Task description
Among the records below, find the line that has "Linux Vim (41, 1624)"; from there, give the lines again exactly, and stop after the line that has "Centre for Climate Safety (967, 33)".

Segment Start: Extracted information

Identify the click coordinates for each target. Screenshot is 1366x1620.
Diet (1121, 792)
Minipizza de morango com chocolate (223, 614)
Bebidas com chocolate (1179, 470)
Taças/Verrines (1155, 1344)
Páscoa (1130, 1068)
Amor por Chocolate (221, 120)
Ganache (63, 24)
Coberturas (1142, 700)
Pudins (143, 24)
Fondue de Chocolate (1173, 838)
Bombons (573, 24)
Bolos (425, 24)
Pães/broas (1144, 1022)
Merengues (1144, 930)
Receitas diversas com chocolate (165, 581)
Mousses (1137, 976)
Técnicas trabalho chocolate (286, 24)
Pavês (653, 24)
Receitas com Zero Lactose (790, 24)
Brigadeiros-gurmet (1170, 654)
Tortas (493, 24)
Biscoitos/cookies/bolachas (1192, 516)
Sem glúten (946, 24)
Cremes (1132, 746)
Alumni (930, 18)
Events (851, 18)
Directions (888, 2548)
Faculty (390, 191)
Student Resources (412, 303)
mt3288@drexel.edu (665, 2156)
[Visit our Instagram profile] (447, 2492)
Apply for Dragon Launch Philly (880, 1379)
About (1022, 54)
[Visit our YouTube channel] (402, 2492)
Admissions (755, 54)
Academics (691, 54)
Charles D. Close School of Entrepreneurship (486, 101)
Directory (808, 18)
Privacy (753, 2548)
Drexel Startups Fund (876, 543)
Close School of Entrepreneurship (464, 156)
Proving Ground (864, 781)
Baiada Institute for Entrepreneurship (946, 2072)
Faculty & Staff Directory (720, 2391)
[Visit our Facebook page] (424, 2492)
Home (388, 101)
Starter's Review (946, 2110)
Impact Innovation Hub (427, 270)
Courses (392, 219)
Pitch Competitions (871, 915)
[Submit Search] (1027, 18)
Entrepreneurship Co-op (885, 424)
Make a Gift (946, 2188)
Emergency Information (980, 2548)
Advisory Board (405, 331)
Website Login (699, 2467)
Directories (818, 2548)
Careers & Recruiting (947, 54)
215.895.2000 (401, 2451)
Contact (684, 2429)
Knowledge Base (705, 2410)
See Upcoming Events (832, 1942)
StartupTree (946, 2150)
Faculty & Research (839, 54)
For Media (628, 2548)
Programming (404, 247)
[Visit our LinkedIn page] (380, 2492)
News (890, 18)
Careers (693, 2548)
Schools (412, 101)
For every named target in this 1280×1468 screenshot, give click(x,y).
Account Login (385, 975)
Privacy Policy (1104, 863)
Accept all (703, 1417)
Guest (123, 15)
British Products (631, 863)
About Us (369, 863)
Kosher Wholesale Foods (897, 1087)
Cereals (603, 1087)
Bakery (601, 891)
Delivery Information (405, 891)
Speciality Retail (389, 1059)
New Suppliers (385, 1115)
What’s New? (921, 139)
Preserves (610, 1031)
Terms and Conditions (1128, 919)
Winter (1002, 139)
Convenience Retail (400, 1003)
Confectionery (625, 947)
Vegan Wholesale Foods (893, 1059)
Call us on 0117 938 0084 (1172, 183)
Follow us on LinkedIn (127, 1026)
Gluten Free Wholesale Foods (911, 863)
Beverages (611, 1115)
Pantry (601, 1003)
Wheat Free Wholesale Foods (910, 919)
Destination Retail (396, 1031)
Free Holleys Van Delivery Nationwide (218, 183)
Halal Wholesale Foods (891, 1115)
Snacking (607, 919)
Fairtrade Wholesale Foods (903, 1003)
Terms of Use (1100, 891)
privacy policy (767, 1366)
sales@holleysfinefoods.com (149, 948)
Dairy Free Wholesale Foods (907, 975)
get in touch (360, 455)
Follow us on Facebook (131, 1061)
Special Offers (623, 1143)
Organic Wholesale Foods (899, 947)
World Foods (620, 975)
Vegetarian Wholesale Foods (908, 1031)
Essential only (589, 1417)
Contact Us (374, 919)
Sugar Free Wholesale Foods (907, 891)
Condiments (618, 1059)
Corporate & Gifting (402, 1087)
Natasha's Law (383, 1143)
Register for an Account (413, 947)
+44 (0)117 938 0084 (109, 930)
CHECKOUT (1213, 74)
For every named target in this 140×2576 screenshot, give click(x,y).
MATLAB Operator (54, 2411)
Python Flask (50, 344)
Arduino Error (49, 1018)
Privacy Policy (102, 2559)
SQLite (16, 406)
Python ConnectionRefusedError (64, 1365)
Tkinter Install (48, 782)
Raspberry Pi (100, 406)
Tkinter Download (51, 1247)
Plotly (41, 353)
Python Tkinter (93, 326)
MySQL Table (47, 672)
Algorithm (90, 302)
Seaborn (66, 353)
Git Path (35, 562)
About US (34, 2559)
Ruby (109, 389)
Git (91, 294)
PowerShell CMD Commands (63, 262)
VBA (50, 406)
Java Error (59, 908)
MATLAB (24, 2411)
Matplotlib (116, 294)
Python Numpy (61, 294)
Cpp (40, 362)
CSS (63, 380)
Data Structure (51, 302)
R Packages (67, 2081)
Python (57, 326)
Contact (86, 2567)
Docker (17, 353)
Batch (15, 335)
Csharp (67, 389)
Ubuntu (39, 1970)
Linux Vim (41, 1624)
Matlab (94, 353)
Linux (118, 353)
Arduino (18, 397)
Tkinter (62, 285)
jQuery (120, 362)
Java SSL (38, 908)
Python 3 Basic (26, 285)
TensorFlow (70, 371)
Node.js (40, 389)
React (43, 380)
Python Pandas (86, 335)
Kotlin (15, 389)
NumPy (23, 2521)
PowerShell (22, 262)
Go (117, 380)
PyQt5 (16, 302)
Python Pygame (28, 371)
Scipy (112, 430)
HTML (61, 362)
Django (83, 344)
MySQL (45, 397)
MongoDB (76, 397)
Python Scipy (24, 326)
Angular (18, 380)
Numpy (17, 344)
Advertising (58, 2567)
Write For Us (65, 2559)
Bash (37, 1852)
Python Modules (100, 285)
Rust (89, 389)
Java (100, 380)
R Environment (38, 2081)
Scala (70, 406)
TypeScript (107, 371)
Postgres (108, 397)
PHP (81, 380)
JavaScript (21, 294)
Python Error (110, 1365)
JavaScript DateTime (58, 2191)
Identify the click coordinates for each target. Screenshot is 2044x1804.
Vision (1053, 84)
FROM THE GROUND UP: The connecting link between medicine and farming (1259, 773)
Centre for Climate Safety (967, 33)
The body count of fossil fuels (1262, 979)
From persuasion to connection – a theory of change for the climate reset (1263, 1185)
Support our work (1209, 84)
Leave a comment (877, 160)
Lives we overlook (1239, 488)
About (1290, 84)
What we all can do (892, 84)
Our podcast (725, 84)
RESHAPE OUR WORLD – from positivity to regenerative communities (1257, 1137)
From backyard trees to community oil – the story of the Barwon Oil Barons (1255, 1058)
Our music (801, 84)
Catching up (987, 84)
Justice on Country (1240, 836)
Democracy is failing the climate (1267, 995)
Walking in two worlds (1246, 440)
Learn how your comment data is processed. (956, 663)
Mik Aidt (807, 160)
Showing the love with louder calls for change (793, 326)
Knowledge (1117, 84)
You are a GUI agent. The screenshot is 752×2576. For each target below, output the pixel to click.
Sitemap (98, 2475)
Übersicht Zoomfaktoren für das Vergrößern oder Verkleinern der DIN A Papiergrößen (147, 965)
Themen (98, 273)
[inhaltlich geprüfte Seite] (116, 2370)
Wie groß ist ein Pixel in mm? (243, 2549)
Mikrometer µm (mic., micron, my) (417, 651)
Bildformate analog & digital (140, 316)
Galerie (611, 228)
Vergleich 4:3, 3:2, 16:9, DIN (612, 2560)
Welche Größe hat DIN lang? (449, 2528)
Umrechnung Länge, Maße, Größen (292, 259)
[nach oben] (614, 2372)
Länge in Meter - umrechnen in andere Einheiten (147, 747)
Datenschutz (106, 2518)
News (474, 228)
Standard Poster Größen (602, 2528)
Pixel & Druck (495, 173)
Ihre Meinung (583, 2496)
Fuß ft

Segment End: Extracted information

Exercise result
Linux Vim (41, 1624)
Matlab (94, 353)
Linux (118, 353)
Arduino (18, 397)
Tkinter (62, 285)
jQuery (120, 362)
Java SSL (38, 908)
Python 3 Basic (26, 285)
TensorFlow (70, 371)
Node.js (40, 389)
React (43, 380)
Python Pandas (86, 335)
Kotlin (15, 389)
NumPy (23, 2521)
PowerShell (22, 262)
Go (117, 380)
PyQt5 (16, 302)
Python Pygame (28, 371)
Scipy (112, 430)
HTML (61, 362)
Django (83, 344)
MySQL (45, 397)
MongoDB (76, 397)
Python Scipy (24, 326)
Angular (18, 380)
Numpy (17, 344)
Advertising (58, 2567)
Write For Us (65, 2559)
Bash (37, 1852)
Python Modules (100, 285)
Rust (89, 389)
Java (100, 380)
R Environment (38, 2081)
Scala (70, 406)
TypeScript (107, 371)
Postgres (108, 397)
PHP (81, 380)
JavaScript (21, 294)
Python Error (110, 1365)
JavaScript DateTime (58, 2191)
Identify the click coordinates for each target. Screenshot is 2044x1804.
Vision (1053, 84)
FROM THE GROUND UP: The connecting link between medicine and farming (1259, 773)
Centre for Climate Safety (967, 33)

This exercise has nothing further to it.